#### What you are asked to do:
Could you arrange every line of the items below as a JSON list of strings, one string per line, with blank lines left out?

#### Data provided:

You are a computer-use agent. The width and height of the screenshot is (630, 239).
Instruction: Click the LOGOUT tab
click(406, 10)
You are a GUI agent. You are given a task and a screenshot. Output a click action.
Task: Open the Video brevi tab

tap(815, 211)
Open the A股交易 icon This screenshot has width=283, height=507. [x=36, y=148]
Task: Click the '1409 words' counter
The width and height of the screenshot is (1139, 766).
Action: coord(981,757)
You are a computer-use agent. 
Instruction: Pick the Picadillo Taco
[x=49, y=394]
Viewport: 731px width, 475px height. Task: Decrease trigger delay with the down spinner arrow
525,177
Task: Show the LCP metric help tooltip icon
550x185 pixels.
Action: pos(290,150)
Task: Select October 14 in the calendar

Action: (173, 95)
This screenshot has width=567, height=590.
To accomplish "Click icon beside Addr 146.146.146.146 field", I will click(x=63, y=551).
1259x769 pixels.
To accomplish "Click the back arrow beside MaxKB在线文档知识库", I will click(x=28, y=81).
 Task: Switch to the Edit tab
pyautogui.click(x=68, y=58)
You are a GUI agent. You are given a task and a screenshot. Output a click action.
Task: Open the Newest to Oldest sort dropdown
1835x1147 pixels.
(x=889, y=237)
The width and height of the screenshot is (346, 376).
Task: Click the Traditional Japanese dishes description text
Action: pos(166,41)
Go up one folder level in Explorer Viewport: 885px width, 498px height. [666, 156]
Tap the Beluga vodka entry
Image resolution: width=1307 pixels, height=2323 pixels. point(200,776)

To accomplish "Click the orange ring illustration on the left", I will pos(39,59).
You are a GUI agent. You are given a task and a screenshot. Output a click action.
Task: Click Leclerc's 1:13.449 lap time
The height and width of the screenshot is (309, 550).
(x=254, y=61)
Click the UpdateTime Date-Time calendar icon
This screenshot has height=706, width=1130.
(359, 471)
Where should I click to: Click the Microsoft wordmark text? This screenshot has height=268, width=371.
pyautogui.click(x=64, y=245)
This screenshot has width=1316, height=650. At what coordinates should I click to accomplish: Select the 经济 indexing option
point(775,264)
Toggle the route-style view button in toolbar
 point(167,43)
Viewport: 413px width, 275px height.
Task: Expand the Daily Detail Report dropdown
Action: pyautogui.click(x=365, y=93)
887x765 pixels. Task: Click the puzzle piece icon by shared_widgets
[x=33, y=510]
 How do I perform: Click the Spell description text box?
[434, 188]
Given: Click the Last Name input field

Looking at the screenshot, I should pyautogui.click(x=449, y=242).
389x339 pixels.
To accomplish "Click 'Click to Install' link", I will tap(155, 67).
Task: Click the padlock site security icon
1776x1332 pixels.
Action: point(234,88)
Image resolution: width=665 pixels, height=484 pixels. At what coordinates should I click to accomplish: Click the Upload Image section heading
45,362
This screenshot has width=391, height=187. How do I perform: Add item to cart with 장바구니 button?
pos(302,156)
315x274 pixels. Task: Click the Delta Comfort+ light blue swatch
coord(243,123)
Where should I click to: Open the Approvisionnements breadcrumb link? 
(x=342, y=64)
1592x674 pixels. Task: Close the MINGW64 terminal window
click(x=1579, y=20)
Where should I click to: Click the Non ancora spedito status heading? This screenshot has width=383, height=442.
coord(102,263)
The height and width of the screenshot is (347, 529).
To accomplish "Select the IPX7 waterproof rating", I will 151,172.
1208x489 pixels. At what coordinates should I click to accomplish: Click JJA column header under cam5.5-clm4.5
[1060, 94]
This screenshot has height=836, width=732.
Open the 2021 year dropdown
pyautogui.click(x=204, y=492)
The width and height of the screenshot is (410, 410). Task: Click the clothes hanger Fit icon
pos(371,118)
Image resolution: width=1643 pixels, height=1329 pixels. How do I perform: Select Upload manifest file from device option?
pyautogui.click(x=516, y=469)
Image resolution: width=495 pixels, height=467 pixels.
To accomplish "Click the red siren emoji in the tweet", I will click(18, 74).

#### The reply:
[
  "You are a computer-use agent. The width and height of the screenshot is (630, 239).",
  "Instruction: Click the LOGOUT tab",
  "click(406, 10)",
  "You are a GUI agent. You are given a task and a screenshot. Output a click action.",
  "Task: Open the Video brevi tab",
  "tap(815, 211)",
  "Open the A股交易 icon This screenshot has width=283, height=507. [x=36, y=148]",
  "Task: Click the '1409 words' counter",
  "The width and height of the screenshot is (1139, 766).",
  "Action: coord(981,757)",
  "You are a computer-use agent. ",
  "Instruction: Pick the Picadillo Taco",
  "[x=49, y=394]",
  "Viewport: 731px width, 475px height. Task: Decrease trigger delay with the down spinner arrow",
  "525,177",
  "Task: Show the LCP metric help tooltip icon",
  "550x185 pixels.",
  "Action: pos(290,150)",
  "Task: Select October 14 in the calendar",
  "Action: (173, 95)",
  "This screenshot has width=567, height=590.",
  "To accomplish \"Click icon beside Addr 146.146.146.146 field\", I will click(x=63, y=551).",
  "1259x769 pixels.",
  "To accomplish \"Click the back arrow beside MaxKB在线文档知识库\", I will click(x=28, y=81).",
  " Task: Switch to the Edit tab",
  "pyautogui.click(x=68, y=58)",
  "You are a GUI agent. You are given a task and a screenshot. Output a click action.",
  "Task: Open the Newest to Oldest sort dropdown",
  "1835x1147 pixels.",
  "(x=889, y=237)",
  "The width and height of the screenshot is (346, 376).",
  "Task: Click the Traditional Japanese dishes description text",
  "Action: pos(166,41)",
  "Go up one folder level in Explorer Viewport: 885px width, 498px height. [666, 156]",
  "Tap the Beluga vodka entry",
  "Image resolution: width=1307 pixels, height=2323 pixels. point(200,776)",
  "To accomplish \"Click the orange ring illustration on the left\", I will pos(39,59).",
  "You are a GUI agent. You are given a task and a screenshot. Output a click action.",
  "Task: Click Leclerc's 1:13.449 lap time",
  "The height and width of the screenshot is (309, 550).",
  "(x=254, y=61)",
  "Click the UpdateTime Date-Time calendar icon",
  "This screenshot has height=706, width=1130.",
  "(359, 471)",
  "Where should I click to: Click the Microsoft wordmark text? This screenshot has height=268, width=371.",
  "pyautogui.click(x=64, y=245)",
  "This screenshot has width=1316, height=650. At what coordinates should I click to accomplish: Select the 经济 indexing option",
  "point(775,264)",
  "Toggle the route-style view button in toolbar",
  " point(167,43)",
  "Viewport: 413px width, 275px height.",
  "Task: Expand the Daily Detail Report dropdown",
  "Action: pyautogui.click(x=365, y=93)",
  "887x765 pixels. Task: Click the puzzle piece icon by shared_widgets",
  "[x=33, y=510]",
  " How do I perform: Click the Spell description text box?",
  "[434, 188]",
  "Given: Click the Last Name input field",
  "Looking at the screenshot, I should pyautogui.click(x=449, y=242).",
  "389x339 pixels.",
  "To accomplish \"Click 'Click to Install' link\", I will tap(155, 67).",
  "Task: Click the padlock site security icon",
  "1776x1332 pixels.",
  "Action: point(234,88)",
  "Image resolution: width=665 pixels, height=484 pixels. At what coordinates should I click to accomplish: Click the Upload Image section heading",
  "45,362",
  "This screenshot has width=391, height=187. How do I perform: Add item to cart with 장바구니 button?",
  "pos(302,156)",
  "315x274 pixels. Task: Click the Delta Comfort+ light blue swatch",
  "coord(243,123)",
  "Where should I click to: Open the Approvisionnements breadcrumb link? ",
  "(x=342, y=64)",
  "1592x674 pixels. Task: Close the MINGW64 terminal window",
  "click(x=1579, y=20)",
  "Where should I click to: Click the Non ancora spedito status heading? This screenshot has width=383, height=442.",
  "coord(102,263)",
  "The height and width of the screenshot is (347, 529).",
  "To accomplish \"Select the IPX7 waterproof rating\", I will 151,172.",
  "1208x489 pixels. At what coordinates should I click to accomplish: Click JJA column header under cam5.5-clm4.5",
  "[1060, 94]",
  "This screenshot has height=836, width=732.",
  "Open the 2021 year dropdown",
  "pyautogui.click(x=204, y=492)",
  "The width and height of the screenshot is (410, 410). Task: Click the clothes hanger Fit icon",
  "pos(371,118)",
  "Image resolution: width=1643 pixels, height=1329 pixels. How do I perform: Select Upload manifest file from device option?",
  "pyautogui.click(x=516, y=469)",
  "Image resolution: width=495 pixels, height=467 pixels.",
  "To accomplish \"Click the red siren emoji in the tweet\", I will click(18, 74)."
]